Inmate convicted of infamous Fresno murder could ‘have a viable shot’ at freedom, lawyer says

·3 min read
Fresno Bee file

Douglas Stankewitz, who at one time was the longest-tenured inmate on San Quentin’s death row, may get a shot at freedom after the Fifth District Court of Appeal ruled he[s entitled to a resentencing hearing in Fresno County Superior Court.

The appeal court’s June 28 opinion overturns a 2019 decision by Judge Arlan Harrell that sentenced the 63-year-old Stankewitz to life in prison without the possibility of parole.

Although he was sentenced to death in 1978 for the murder of 22-year-old Theresa Greybeal, Stankewitz has maintained he is innocent. His team of lawyers have alleged Stankewitz was wrongly convicted and have been litigating his case for years.

In 2012, a federal appeals court threw out Stankewitz’s death penalty sentence, saying the jury should have heard evidence of his troubled childhood.

As a result, the Fresno County District’s Attorney’s Office would have to re-argue his sentencing. But the DA’s office made the decision not to pursue the death penalty and instead seek life in prison without the possibility of parole.

Judge Harrell said at the time that the court had but one option and that was life without the possibility of parole.

The court of appeal said in its recent opinion that wasn’t the case.

“The Attorney General concedes the trial court erred by misunderstanding the scope of its discretion at the re-sentencing hearing, and that another sentencing hearing is therefore required,” according to the court opinion.

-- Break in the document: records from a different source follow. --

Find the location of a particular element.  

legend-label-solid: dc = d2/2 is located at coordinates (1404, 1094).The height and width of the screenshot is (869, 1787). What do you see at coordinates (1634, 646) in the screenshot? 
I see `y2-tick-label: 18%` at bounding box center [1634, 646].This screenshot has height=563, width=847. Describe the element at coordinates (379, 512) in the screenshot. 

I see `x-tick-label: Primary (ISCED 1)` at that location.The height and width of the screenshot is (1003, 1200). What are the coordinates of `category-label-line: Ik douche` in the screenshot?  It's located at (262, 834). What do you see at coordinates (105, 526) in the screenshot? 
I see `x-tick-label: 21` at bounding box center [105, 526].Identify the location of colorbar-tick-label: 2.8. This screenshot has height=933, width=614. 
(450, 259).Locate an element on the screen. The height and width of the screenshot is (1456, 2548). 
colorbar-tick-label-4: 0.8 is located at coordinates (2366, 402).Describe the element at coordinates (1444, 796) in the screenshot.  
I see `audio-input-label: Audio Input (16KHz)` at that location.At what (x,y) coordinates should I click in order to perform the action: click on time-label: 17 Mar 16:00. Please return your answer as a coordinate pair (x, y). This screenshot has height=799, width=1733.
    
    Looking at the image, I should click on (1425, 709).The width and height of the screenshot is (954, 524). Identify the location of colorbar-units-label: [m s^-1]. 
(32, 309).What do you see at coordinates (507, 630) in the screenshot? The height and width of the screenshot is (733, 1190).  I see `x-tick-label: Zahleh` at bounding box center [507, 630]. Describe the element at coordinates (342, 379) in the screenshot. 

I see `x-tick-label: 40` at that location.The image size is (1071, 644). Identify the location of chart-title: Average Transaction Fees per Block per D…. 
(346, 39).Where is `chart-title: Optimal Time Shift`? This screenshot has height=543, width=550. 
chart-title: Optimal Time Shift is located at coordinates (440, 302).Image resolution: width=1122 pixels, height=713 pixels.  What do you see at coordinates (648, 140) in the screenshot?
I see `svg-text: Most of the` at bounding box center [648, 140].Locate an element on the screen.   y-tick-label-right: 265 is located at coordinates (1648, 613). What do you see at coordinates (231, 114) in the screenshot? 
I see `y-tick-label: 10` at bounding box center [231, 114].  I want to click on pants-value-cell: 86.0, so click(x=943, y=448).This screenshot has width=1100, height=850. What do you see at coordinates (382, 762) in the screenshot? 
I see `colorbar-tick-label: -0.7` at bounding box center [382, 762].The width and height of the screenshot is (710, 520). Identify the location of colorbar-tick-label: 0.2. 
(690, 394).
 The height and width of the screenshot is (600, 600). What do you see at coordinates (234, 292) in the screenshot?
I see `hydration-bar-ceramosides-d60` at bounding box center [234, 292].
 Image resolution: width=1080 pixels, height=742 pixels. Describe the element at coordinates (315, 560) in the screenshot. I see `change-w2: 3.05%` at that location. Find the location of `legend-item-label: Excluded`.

Defense to argue police misconduct

Curtis L. Briggs, one of the lawyers on Stankewtiz’s legal team, said Thursday that a full re-sentencing hearing allows him to argue certain mitigating factors, including the alleged planting of evidence and police misconduct.

Briggs is hoping to convince the judge to strike the sentencing enhancement for using gun and killing someone during a robbery.

If they are successful, Stankewitz could receive life with the possibility of parole.

“This is the first time since 1978 that he has a viable shot of getting out soon,” Briggs said.

Prosecutors maintain Stankewitz, then 19, plotted with three others to rob and kidnap Greybeal in Modesto. Greybeal was driven to Fresno, where Stankewitz shot and killed her. After the murder, Stankewitz told the others in the group: “Did I drop her or did I drop her?”

Stankewitz has always maintained his innocence and his team of lawyers includes Jones, famed civil rights attorney Tony Serra and his associate, San Francisco attorney Curtis Briggs.

Over the years, Stankewitz’s case has been litigated from Superior Court to the state Supreme Court. The case was tried twice, and both resulted in a guilty verdict. After the first trial, the California Supreme Court reversed the conviction because Stankewitz’s competency to stand trial was not addressed. He was found competent prior to the second trial, and he was convicted again.

The second conviction also was appealed, but in 1990 the California Supreme Court affirmed Stankewitz’s conviction and death sentence.

Stankewitz filed a motion in federal court, saying his attorney did not investigate and present evidence during the penalty phase of his trial. In 2009, a federal judge affirmed Stankewitz’s guilt but reversed his death sentence. Three years later, an appeals court agreed with that decision.

No date has been set for Stankewitz’s new re-sentencing hearing.